Jerry Ajay
Jerry Ajay

Reputation: 1094

self behavior in Rust

I want to draw attention to the self keyword.

This code compiles fine:

let color_code = self.color_code;
self.buffer.chars[row][col].write(ScreenChar {
    ascii_character: byte,
    color_code,
});

With my knowledge of Java's this keyword, I'm urged to think of the self substitution wrongly as:

self.buffer.chars[row][col].write(ScreenChar {
    ascii_character: byte,
    self.color_code: self.color_code,
});

i.e. I've removed the let color_code and used self.color_code: self.color_code.

I'm curious as to why my intuition is wrong with regards to Rust.

Upvotes: 0

Views: 102

Answers (1)

phimuemue
phimuemue

Reputation: 36031

let color_code = self.color_code does not modify self.color_code. In this regard it is very different from Java's implied this..

What it does instead is creating a new scope-local variable color_code that is initialized with self.color_code.

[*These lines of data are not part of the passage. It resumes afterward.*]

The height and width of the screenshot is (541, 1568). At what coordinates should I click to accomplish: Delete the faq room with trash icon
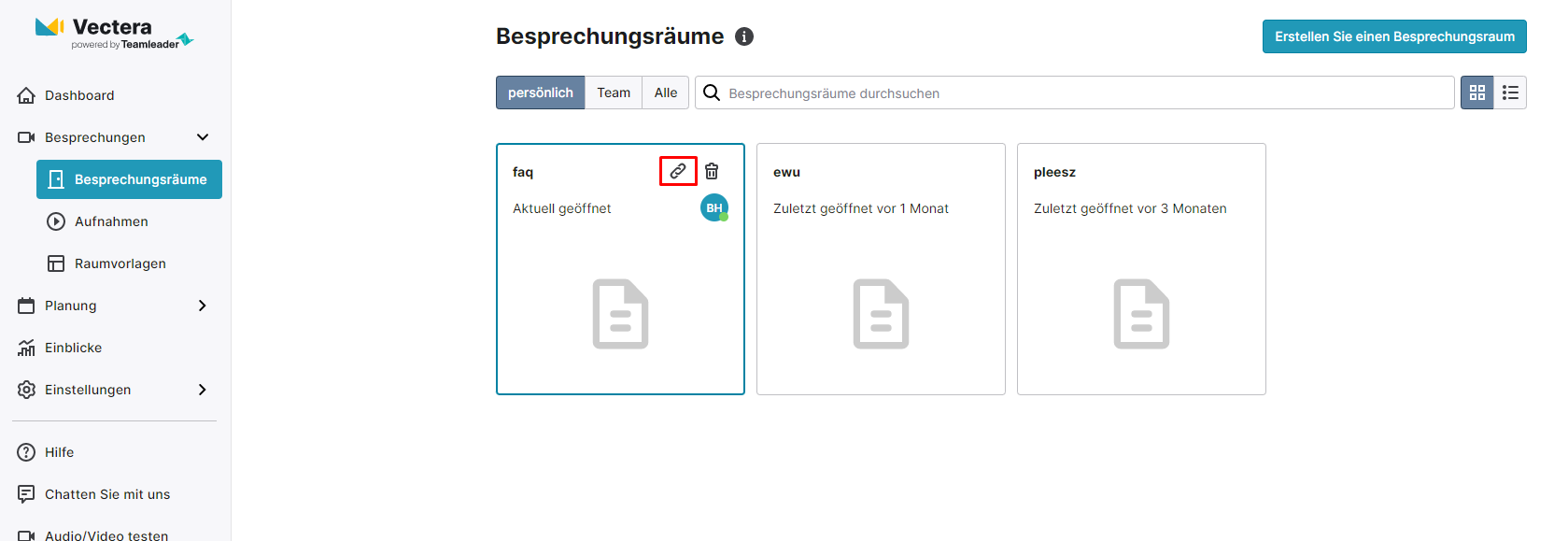coord(712,171)
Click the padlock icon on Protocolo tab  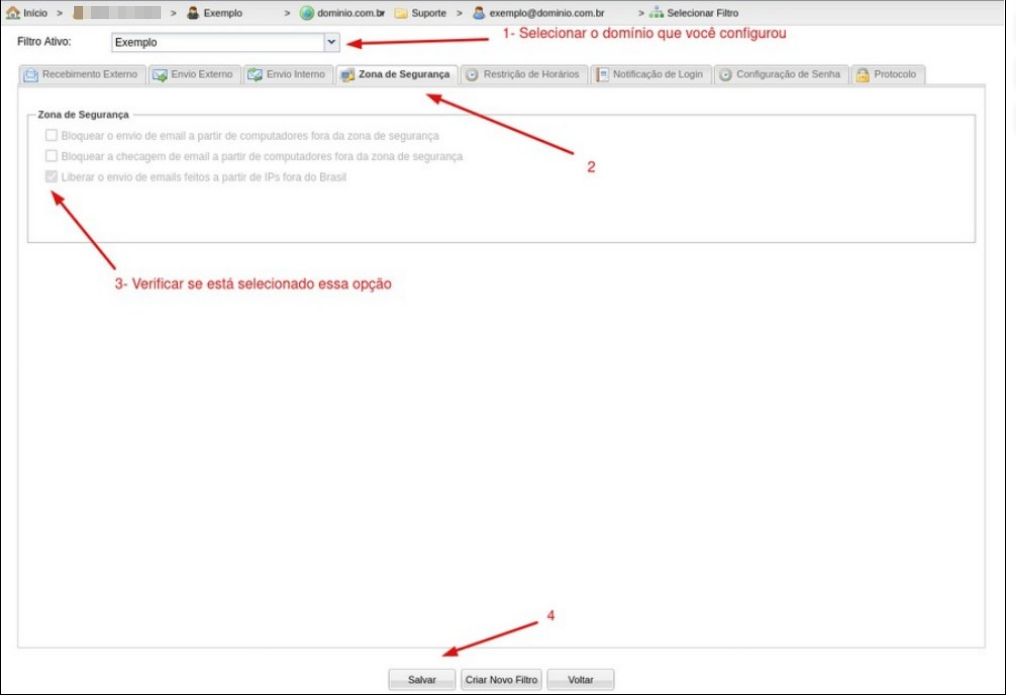862,75
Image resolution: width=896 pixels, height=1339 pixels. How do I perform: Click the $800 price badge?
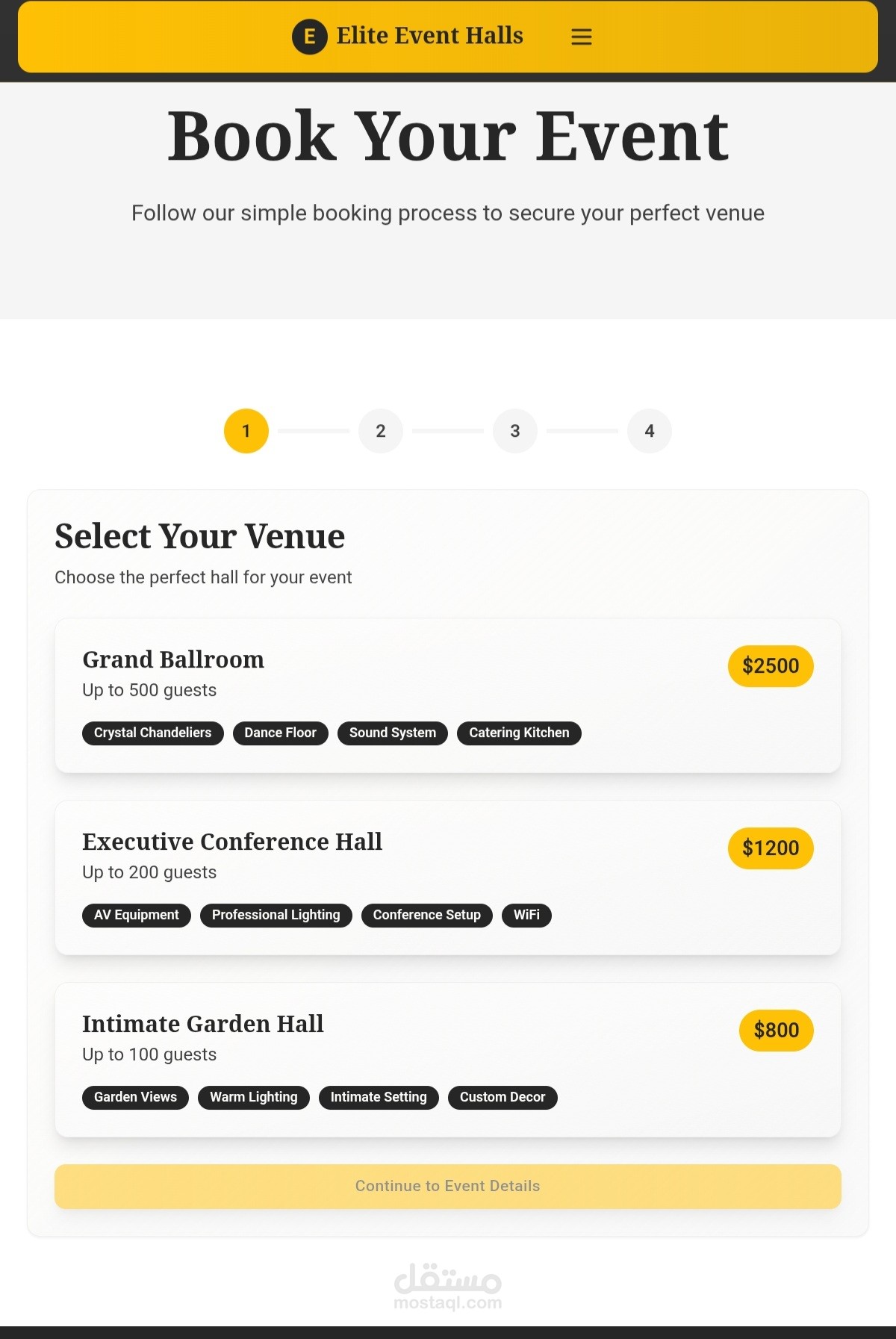[777, 1031]
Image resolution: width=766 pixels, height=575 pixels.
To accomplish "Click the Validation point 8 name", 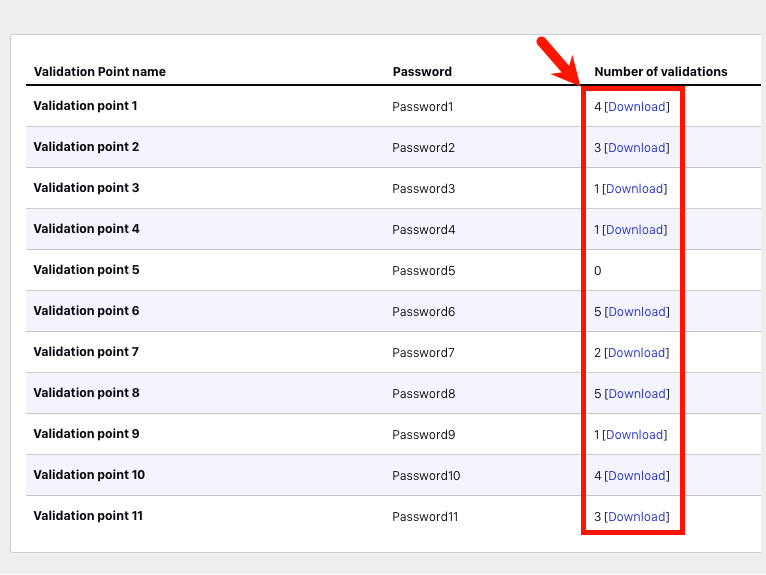I will coord(86,393).
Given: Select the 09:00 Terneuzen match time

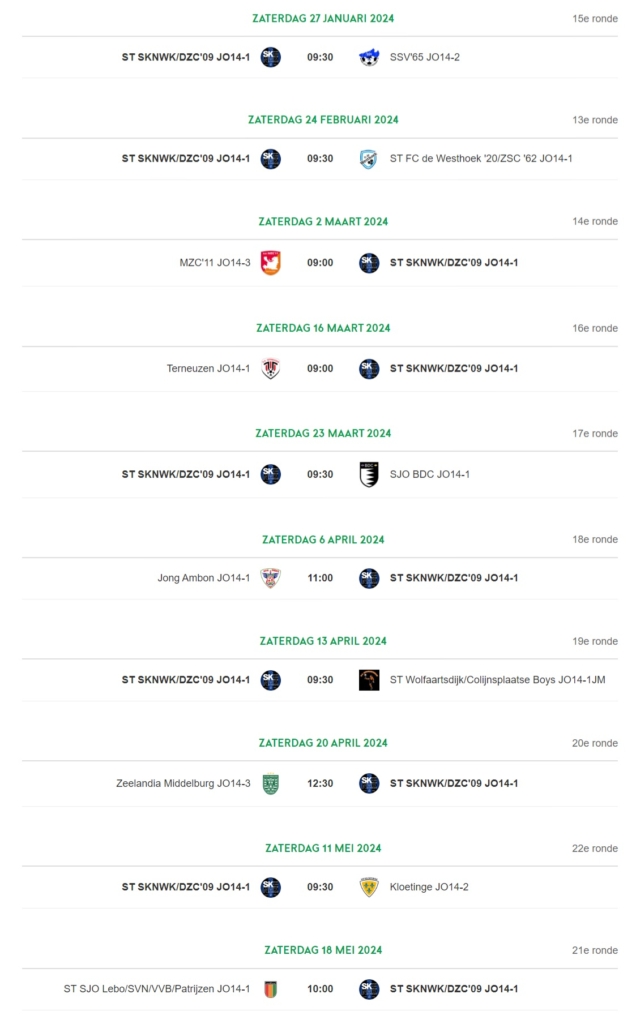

When you create/initialize a struct (in your case ScreenChar), then rust expects you to initialize the members in a certain way. Excerpt here:

  • field: value: In this case, rust assumes field is the name of a member of the struct, but self.color_code is not the name of a member of ScreenChar (color_code is). Thus, you probably only want color_code: self.color_code.
  • field: In this case rust assumes field is the name of a member of the struct and also requires a variable of the same name in scope.